*Consigne A*:
Selon le texte sur la portée de l’Appel, pourquoi les liaisons entre la France et l’Angleterre sont-elles difficiles ? Répondez en une à trois phrases.
*Consigne B*:
Recopiez, s’il vous plaît, le passage du texte sur la portée de l’Appel qui va de « La portée de » à « envers les autres. ».

--- Texte fourni ---

La portée de l’Appel
En France…
L’ignorance mutuelle
Les Français libres et les résistants de l’intérieur ont fondamentalement les mêmes objectifs mais les circonstances ou les choix qui ont déterminé leurs engagements sur des fronts ou sur des formes de combats différents les conduisent dans un premier temps à s’ignorer ou à se sous-estimer, voire à manifester de la méfiance et de l’incompréhension les uns envers les autres.
En effet, ceux qui, depuis l’Appel, poursuivent le combat contre l’ennemi, sur terre, sur mer, dans les airs, sur tous les fronts, ne s’intéressent pas aux évolutions politiques, qui sont de la responsabilité du général de Gaulle, auquel ils font une totale confiance. L’ayant rejoint parce qu’il refusait la défaite, il est leur unique référence. Livrant de dures batailles en terres lointaines, ils n’ont qu’une vision partielle du développement de la Résistance en France et de Gaulle n’est pas en mesure d’estimer son importance militaire ou politique. Les liaisons entre la France et l’Angleterre sont difficiles car les côtes françaises font l’objet d’une stricte surveillance et les moyens de communication sont interrompus ou étroitement surveillés (courrier, téléphone, télégraphe). Les nouvelles de France qui parviennent malgré tout à Londres révèlent, de l’été à l’automne 1941, la multiplication des actes de résistance et l’intensification de la répression. Radio
Londres s’en fait l’écho, en répondant aux discours de Pétain ou en dénonçant les exécutions d’otages.
L’écho en France
Progressivement, les voix françaises de la BBC, en premier lieu celle du général de Gaulle, acquièrent une audience et une influence auprès d’un nombre toujours plus grand de Français. La manifestation parisienne du 11 novembre 1940, en partie suscitée par la France Libre, comme la campagne des «V» qui invite les Français à tracer la première lettre du mot victoire associée à la croix de Lorraine sont des succès qui inquiètent l’occupant allemand comme l’État français. En réponse, ces derniers interdisent ou brouillent l’écoute de la BBC, saisissent des postes de radio, répriment sévèrement les auditeurs imprudents qui sont pris sur le fait et tentent de développer un fort sentiment anti-anglais dans la population française, notamment après le bombardement de la flotte française par la marine britannique à Mers-el-Kébir au début juillet 1940 ou après l’échec de la tentative de débarquement anglo-gaulliste à Dakar en septembre. Paradoxalement, en présentant de Gaulle comme le valet de l’ennemi anglais, les services de propagande allemands ou vichystes contribuent à la notoriété de De Gaulle.

--- Relevés de données ---

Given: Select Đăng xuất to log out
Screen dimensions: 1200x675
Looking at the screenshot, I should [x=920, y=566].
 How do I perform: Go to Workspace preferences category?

---
--- Relevés de données ---

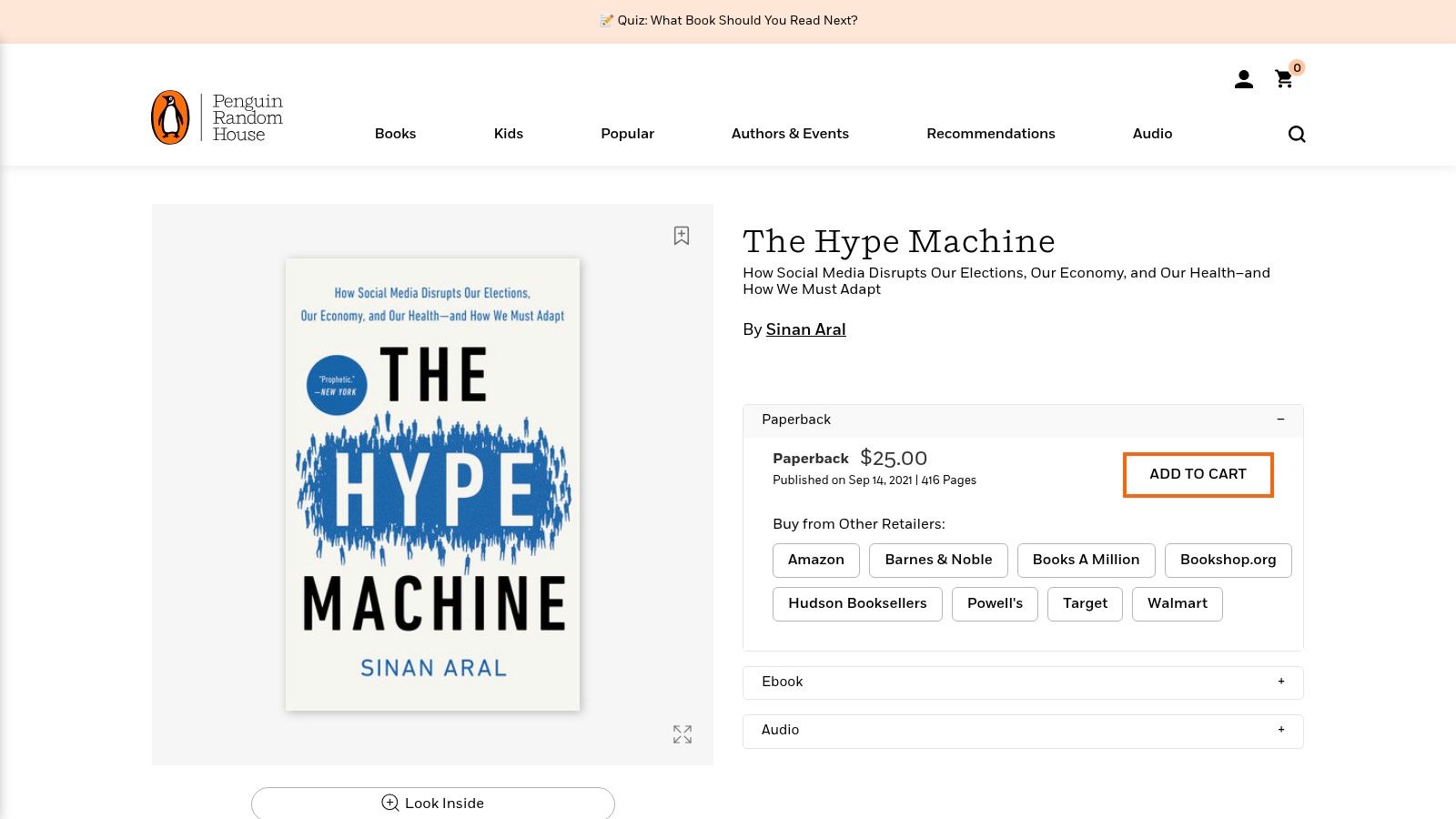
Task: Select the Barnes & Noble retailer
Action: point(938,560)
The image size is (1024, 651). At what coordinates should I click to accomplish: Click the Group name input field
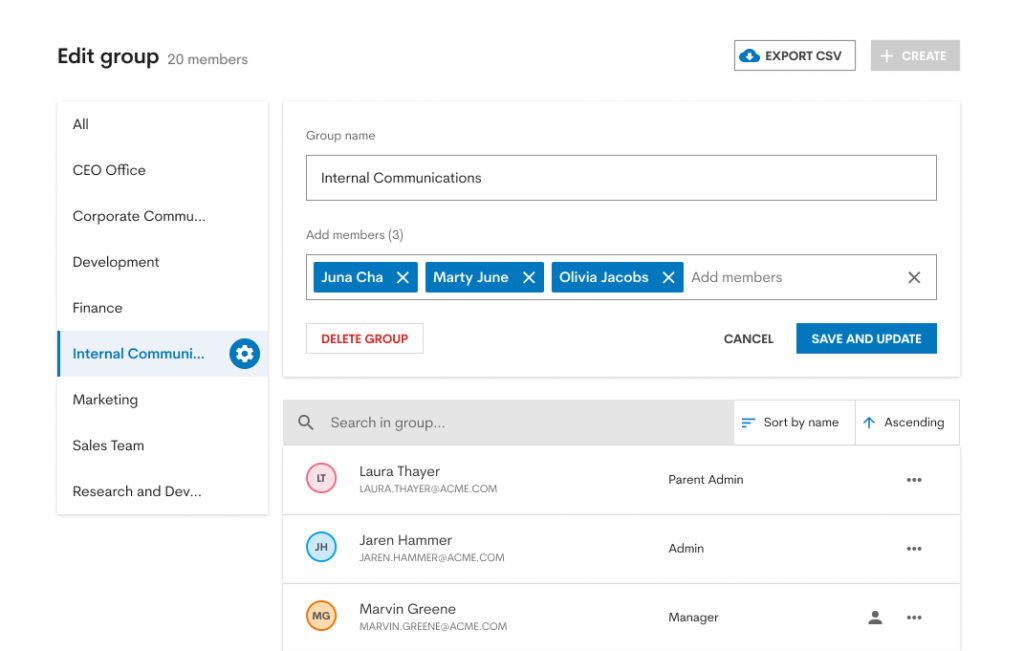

---
--- Relevés de données ---

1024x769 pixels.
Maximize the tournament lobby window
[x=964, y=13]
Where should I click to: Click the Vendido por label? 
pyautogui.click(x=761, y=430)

---

*Résultat final A*:
Les liaisons sont difficiles parce que les côtes françaises font l’objet d’une stricte surveillance. En outre, les moyens de communication (courrier, téléphone, télégraphe) sont interrompus ou étroitement surveillés.

*Résultat final B*:
La portée de l’Appel
En France…
L’ignorance mutuelle
Les Français libres et les résistants de l’intérieur ont fondamentalement les mêmes objectifs mais les circonstances ou les choix qui ont déterminé leurs engagements sur des fronts ou sur des formes de combats différents les conduisent dans un premier temps à s’ignorer ou à se sous-estimer, voire à manifester de la méfiance et de l’incompréhension les uns envers les autres.